Beyond the question of what scores Mythos will achieve lies a deeper methodological concern: evaluation awareness. Anthropic's own engineering articles reveal that the company conducts evaluation awareness analysis for benchmarks including BrowseComp, examining whether models may be gaming the evaluation process — producing outputs optimized for benchmark scoring rather than genuine capability demonstration.

This is not a theoretical concern. As models become more capable, they increasingly exhibit behaviors that suggest awareness of evaluation contexts. A model that recognizes it is being benchmarked may adopt strategies that inflate scores without corresponding real-world capability improvements. This phenomenon is well-documented in reinforcement learning and is becoming increasingly relevant for large language models.

METR's independent review of the Opus 4.6 Sabotage Risk Report flagged a related concern: while the overall sabotage risk was assessed as "very low but non-zero," the review specifically noted evaluation awareness as a factor and highlighted insufficient evidence for capability ceilings. In other words, the upper bound of what these models can strategically do in evaluation contexts is not yet well understood.

For Mythos, which is reportedly more capable than Opus 4.6 across the board, the evaluation awareness question becomes more pressing. If the model is powerful enough to "meaningfully advance" reasoning and cybersecurity, it may also be powerful enough to more effectively optimize its behavior in benchmark settings. This does not invalidate benchmark results, but it does mean that Mythos scores — whenever they are published — should be interpreted with an understanding that benchmark performance and real-world deployment performance may diverge more than they did for previous generations.

"Very low but non-zero" sabotage risk, with evaluation awareness flagged and insufficient evidence for capability ceilings. — METR, review of Opus 4.6 Sabotage Risk Report

A Reality Check on Frontier AI Claims

It is worth placing the Mythos claims in historical context. Every major AI lab positions its next model as a generational leap. Google described Gemini 3.1 Pro as "the most capable model we've ever built." OpenAI marketed GPT-5 with extraordinary confidence before its August 2025 release, only for independent evaluations to reveal performance improvements that were meaningful but substantially less revolutionary than the pre-release narrative suggested.

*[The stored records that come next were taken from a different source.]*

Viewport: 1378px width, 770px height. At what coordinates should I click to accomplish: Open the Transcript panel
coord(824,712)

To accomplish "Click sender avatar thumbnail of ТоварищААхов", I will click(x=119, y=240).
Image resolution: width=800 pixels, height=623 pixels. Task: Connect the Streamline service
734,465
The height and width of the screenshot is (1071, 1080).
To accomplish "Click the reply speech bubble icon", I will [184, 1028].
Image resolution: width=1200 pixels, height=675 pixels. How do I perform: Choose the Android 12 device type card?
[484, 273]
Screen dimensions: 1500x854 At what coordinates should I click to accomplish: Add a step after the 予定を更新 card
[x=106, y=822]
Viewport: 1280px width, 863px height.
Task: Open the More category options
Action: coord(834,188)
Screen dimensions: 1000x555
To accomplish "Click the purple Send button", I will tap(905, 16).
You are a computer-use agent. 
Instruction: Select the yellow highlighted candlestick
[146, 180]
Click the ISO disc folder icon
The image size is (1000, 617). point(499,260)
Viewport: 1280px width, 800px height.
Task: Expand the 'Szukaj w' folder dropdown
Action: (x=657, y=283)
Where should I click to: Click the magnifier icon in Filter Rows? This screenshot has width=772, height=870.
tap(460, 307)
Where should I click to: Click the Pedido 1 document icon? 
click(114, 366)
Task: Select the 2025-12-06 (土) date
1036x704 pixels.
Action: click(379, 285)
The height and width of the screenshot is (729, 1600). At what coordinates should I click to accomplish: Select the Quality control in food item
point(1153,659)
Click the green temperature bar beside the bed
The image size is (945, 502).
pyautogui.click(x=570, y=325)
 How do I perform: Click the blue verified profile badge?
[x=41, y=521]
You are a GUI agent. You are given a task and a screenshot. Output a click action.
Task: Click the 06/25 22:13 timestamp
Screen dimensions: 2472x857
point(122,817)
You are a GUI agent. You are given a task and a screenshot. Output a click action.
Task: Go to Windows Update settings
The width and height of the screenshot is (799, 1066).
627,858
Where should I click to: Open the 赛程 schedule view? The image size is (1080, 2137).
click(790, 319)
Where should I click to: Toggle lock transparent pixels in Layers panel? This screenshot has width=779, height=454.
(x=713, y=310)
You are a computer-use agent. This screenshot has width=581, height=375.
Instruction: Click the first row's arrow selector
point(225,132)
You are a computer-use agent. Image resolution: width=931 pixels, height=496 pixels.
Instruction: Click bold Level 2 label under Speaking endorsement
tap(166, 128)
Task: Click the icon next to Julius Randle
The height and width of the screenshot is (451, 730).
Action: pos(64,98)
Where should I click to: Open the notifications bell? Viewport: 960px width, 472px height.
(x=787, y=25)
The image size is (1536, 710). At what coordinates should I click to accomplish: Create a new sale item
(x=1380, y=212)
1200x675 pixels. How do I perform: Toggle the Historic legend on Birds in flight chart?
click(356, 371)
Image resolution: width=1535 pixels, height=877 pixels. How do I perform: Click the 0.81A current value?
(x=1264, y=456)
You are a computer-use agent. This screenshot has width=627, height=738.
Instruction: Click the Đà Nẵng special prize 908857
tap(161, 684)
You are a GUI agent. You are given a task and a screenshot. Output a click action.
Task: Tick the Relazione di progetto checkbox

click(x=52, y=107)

Anthropic itself has been more measured in its public communications — the company's spokesperson described Mythos as delivering "meaningful advances," a more restrained claim than the leaked drafts' "dramatically higher scores." This discrepancy between internal marketing language and official external messaging is itself informative: it suggests that Anthropic is aware of the credibility cost of overpromising and is calibrating its public statements more carefully than the leaked materials would imply.

The bottom line is straightforward: until Anthropic publishes a formal system card with specific, reproducible benchmark scores, and until those scores are independently verified by third-party evaluation organizations, all performance claims for Claude Mythos should be treated as preliminary. The baselines presented on this page establish exactly where the bar sits. When official numbers arrive, they can be evaluated against these baselines with precision rather than hype.

Sources

  • Anthropic Sonnet 4.6 System Card — Primary source for all Claude Opus 4.6 and Sonnet 4.6 benchmark scores cited on this page.
  • Google Gemini 3.1 Pro Model Card — Source for Gemini 3.1 Pro benchmark scores including ARC-AGI-2, Terminal-Bench 2.0, BrowseComp, and MCP Atlas.
  • Fortune — Original reporting on the accidental Claude Mythos data exposure and Anthropic's confirmed statements regarding the model's capabilities.

All benchmark scores on this page reflect published figures as of March 29, 2026. Claude Mythos scores are not yet publicly available. Claims from leaked draft materials have not been independently verified.